MōSaF

We are a small community group with strong roots in Deptford. Our backgrounds are culturally diverse. We are experienced in community development, business, charity work, management, academia and journalism.
 
We are passionate, enthusiastic and working to reveal the forgotten history of Deptford. Though only a stone’s throw from Royal Greenwich, our history is a very different one. The splendours of Royal Greenwich exist because Deptford exists and our more dramatic story, though obscured, deserves at least as much attention as those of kings, queens, famous diarists and fabulously wealthy merchants.
 
Our history in Deptford needs to be brought to light.

Our Aims

Our Objectives

Deptford Train Station Signage

Why Deptford?

Deptford is a fitting location for such a museum in London because of its historic connections with the Royal Navy which provided convoy protection to slavers at the behest of monarchs for more than 200 years.
 
The first ever British slaver, John Hawkins, enriched Elizabeth 1 with profits from slavery. He lived and worked in a naval house in Deptford. The town subsequently built many of the cutting-edge vessels that travelled across the Atlantic for slaving profits. Its physical proximity to the financial heart of London meant that there was no shortage of investors willing to take on the risks of the trade in return for the profits they would reap. It was a close maritime neighbour and supporter to slaving businesses like the South Sea Company.
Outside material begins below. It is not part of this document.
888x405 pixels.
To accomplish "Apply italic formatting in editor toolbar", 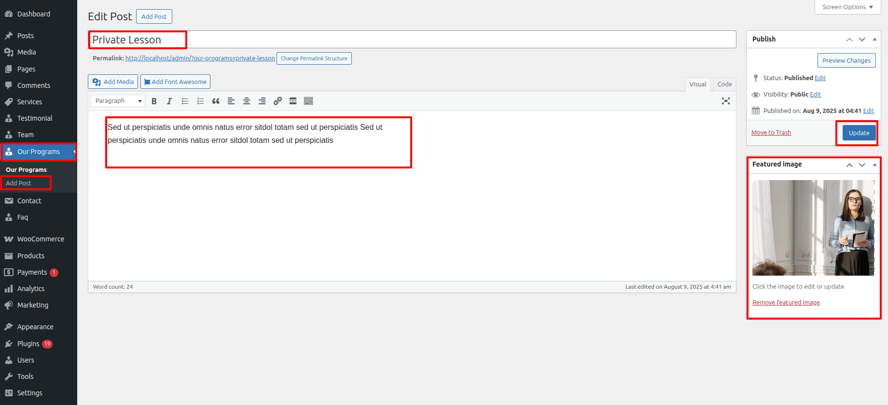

Many of the area’s principal citizens and institutions were also actively involved in slavery.
 
Furthermore it was the place where one of the principal abolitionists, Olaudah Equiano, was kidnapped by his naval master, taken down the river and sold into a further five years servitude in the Caribbean. Deptford constructed some of the most significant vessels to take up the fight against the slave trade in the 1810s and, for more than three months, was the watery home of those freed slaves who, in hope of a better life, headed for liberty in Sierra Leone in the 1780s. Their story ended tragically.

Honouring legacy

Ideally MōSaF London would be situated on the bank of the River Thames where the soon to be developed brownfield site called Convoys Wharf now stands. Though this site is not an essential location for MoSaF London it would be a good place. Our state of the art digital museum could compliment existing ideas for the development (Build the Lenox and Sayes Court Garden), help to give it character and a strong sense of place.